**WORK REQUIRED:**
Reproduce all records exactly.
### DATA FOR ANALYSIS
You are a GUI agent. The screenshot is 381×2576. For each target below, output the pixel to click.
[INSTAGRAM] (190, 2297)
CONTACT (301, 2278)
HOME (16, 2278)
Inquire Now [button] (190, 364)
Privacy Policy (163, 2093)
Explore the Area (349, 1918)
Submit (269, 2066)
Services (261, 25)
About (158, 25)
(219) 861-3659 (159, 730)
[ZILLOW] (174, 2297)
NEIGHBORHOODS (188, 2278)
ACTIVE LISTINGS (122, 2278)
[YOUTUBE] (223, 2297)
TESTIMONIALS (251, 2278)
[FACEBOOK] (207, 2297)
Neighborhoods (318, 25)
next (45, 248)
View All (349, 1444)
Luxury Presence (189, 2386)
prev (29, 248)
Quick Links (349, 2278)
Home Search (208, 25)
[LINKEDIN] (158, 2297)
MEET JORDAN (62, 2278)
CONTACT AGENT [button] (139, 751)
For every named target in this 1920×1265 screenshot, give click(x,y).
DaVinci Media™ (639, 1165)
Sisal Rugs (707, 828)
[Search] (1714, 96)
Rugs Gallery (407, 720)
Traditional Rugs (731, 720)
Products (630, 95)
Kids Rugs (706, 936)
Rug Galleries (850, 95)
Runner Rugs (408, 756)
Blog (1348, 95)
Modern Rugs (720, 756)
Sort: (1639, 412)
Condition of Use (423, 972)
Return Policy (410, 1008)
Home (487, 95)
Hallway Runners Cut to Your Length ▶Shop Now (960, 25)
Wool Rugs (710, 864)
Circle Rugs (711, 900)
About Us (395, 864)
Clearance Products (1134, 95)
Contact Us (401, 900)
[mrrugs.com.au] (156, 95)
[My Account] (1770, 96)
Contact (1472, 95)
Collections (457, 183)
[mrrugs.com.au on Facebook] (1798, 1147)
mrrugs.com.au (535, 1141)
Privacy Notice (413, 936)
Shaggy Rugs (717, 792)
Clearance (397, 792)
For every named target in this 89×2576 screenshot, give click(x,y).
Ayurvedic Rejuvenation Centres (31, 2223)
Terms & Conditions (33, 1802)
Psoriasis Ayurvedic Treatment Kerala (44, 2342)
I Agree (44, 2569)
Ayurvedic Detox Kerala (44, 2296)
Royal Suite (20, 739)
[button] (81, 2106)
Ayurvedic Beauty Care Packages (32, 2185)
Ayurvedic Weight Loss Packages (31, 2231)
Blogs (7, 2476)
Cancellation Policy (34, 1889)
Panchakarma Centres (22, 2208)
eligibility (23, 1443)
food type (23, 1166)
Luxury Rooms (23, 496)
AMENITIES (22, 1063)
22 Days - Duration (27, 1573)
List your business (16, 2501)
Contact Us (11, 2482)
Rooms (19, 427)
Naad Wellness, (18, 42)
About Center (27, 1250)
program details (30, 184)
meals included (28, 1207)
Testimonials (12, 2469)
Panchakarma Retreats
######
**SOLUTION FOR THIS EXERCISE:**
You are a GUI agent. The screenshot is 381×2576. For each target below, output the pixel to click.
[INSTAGRAM] (190, 2297)
CONTACT (301, 2278)
HOME (16, 2278)
Inquire Now [button] (190, 364)
Privacy Policy (163, 2093)
Explore the Area (349, 1918)
Submit (269, 2066)
Services (261, 25)
About (158, 25)
(219) 861-3659 (159, 730)
[ZILLOW] (174, 2297)
NEIGHBORHOODS (188, 2278)
ACTIVE LISTINGS (122, 2278)
[YOUTUBE] (223, 2297)
TESTIMONIALS (251, 2278)
[FACEBOOK] (207, 2297)
Neighborhoods (318, 25)
next (45, 248)
View All (349, 1444)
Luxury Presence (189, 2386)
prev (29, 248)
Quick Links (349, 2278)
Home Search (208, 25)
[LINKEDIN] (158, 2297)
MEET JORDAN (62, 2278)
CONTACT AGENT [button] (139, 751)
For every named target in this 1920×1265 screenshot, give click(x,y).
DaVinci Media™ (639, 1165)
Sisal Rugs (707, 828)
[Search] (1714, 96)
Rugs Gallery (407, 720)
Traditional Rugs (731, 720)
Products (630, 95)
Kids Rugs (706, 936)
Rug Galleries (850, 95)
Runner Rugs (408, 756)
Blog (1348, 95)
Modern Rugs (720, 756)
Sort: (1639, 412)
Condition of Use (423, 972)
Return Policy (410, 1008)
Home (487, 95)
Hallway Runners Cut to Your Length ▶Shop Now (960, 25)
Wool Rugs (710, 864)
Circle Rugs (711, 900)
About Us (395, 864)
Clearance Products (1134, 95)
Contact Us (401, 900)
[mrrugs.com.au] (156, 95)
[My Account] (1770, 96)
Contact (1472, 95)
Collections (457, 183)
[mrrugs.com.au on Facebook] (1798, 1147)
mrrugs.com.au (535, 1141)
Privacy Notice (413, 936)
Shaggy Rugs (717, 792)
Clearance (397, 792)
For every named target in this 89×2576 screenshot, give click(x,y).
Ayurvedic Rejuvenation Centres (31, 2223)
Terms & Conditions (33, 1802)
Psoriasis Ayurvedic Treatment Kerala (44, 2342)
I Agree (44, 2569)
Ayurvedic Detox Kerala (44, 2296)
Royal Suite (20, 739)
[button] (81, 2106)
Ayurvedic Beauty Care Packages (32, 2185)
Ayurvedic Weight Loss Packages (31, 2231)
Blogs (7, 2476)
Cancellation Policy (34, 1889)
Panchakarma Centres (22, 2208)
eligibility (23, 1443)
food type (23, 1166)
Luxury Rooms (23, 496)
AMENITIES (22, 1063)
22 Days - Duration (27, 1573)
List your business (16, 2501)
Contact Us (11, 2482)
Rooms (19, 427)
Naad Wellness, (18, 42)
About Center (27, 1250)
program details (30, 184)
meals included (28, 1207)
Testimonials (12, 2469)
Panchakarma Retreats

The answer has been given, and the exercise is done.